- **Task prompt**: Where an entry contains an image, skip the image and print the rest exactly.

╭─ Supplied entries

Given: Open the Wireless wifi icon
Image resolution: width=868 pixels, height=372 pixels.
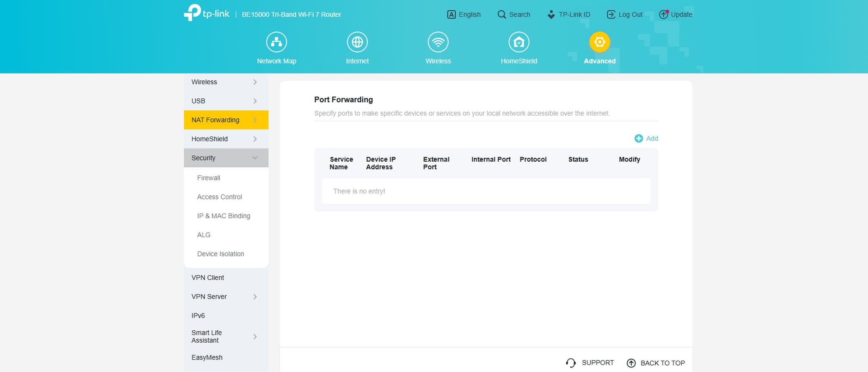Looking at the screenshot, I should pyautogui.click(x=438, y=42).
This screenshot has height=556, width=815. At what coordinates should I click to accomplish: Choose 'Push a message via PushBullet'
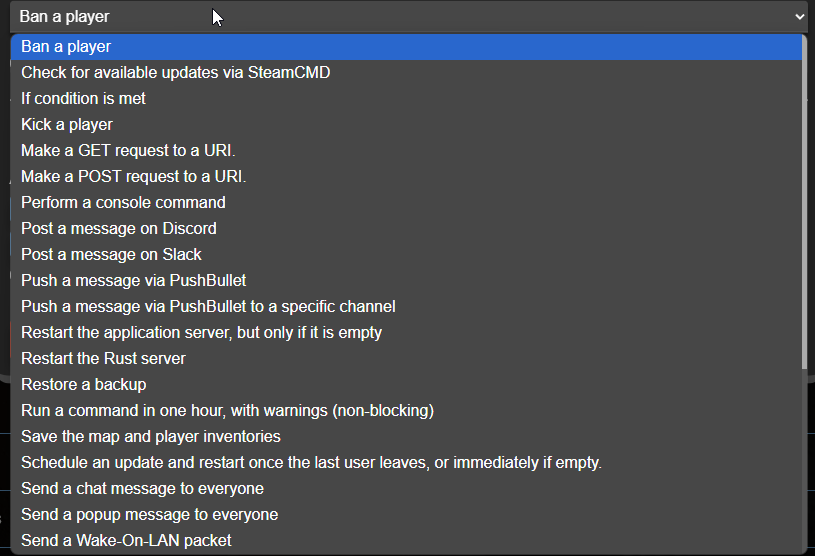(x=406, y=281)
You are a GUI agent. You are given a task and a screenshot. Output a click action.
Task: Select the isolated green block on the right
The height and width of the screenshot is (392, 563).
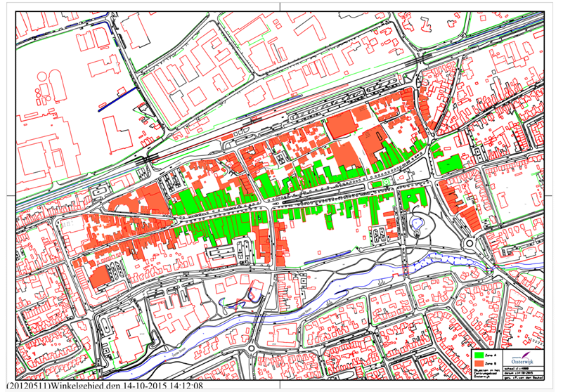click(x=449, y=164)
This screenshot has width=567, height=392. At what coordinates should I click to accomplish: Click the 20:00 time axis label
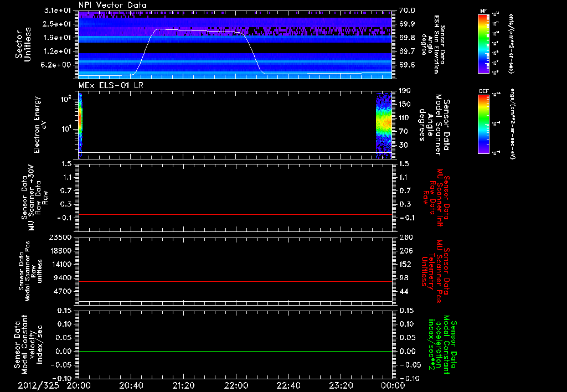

╰─

- **Exercise solution**:
Given: Open the Wireless wifi icon
Image resolution: width=868 pixels, height=372 pixels.
Looking at the screenshot, I should pyautogui.click(x=438, y=42).
This screenshot has height=556, width=815. At what coordinates should I click to accomplish: Choose 'Push a message via PushBullet'
(x=406, y=281)
You are a GUI agent. You are given a task and a screenshot. Output a click action.
Task: Select the isolated green block on the right
The height and width of the screenshot is (392, 563).
click(x=449, y=164)
This screenshot has width=567, height=392. At what coordinates should I click to accomplish: Click the 20:00 time axis label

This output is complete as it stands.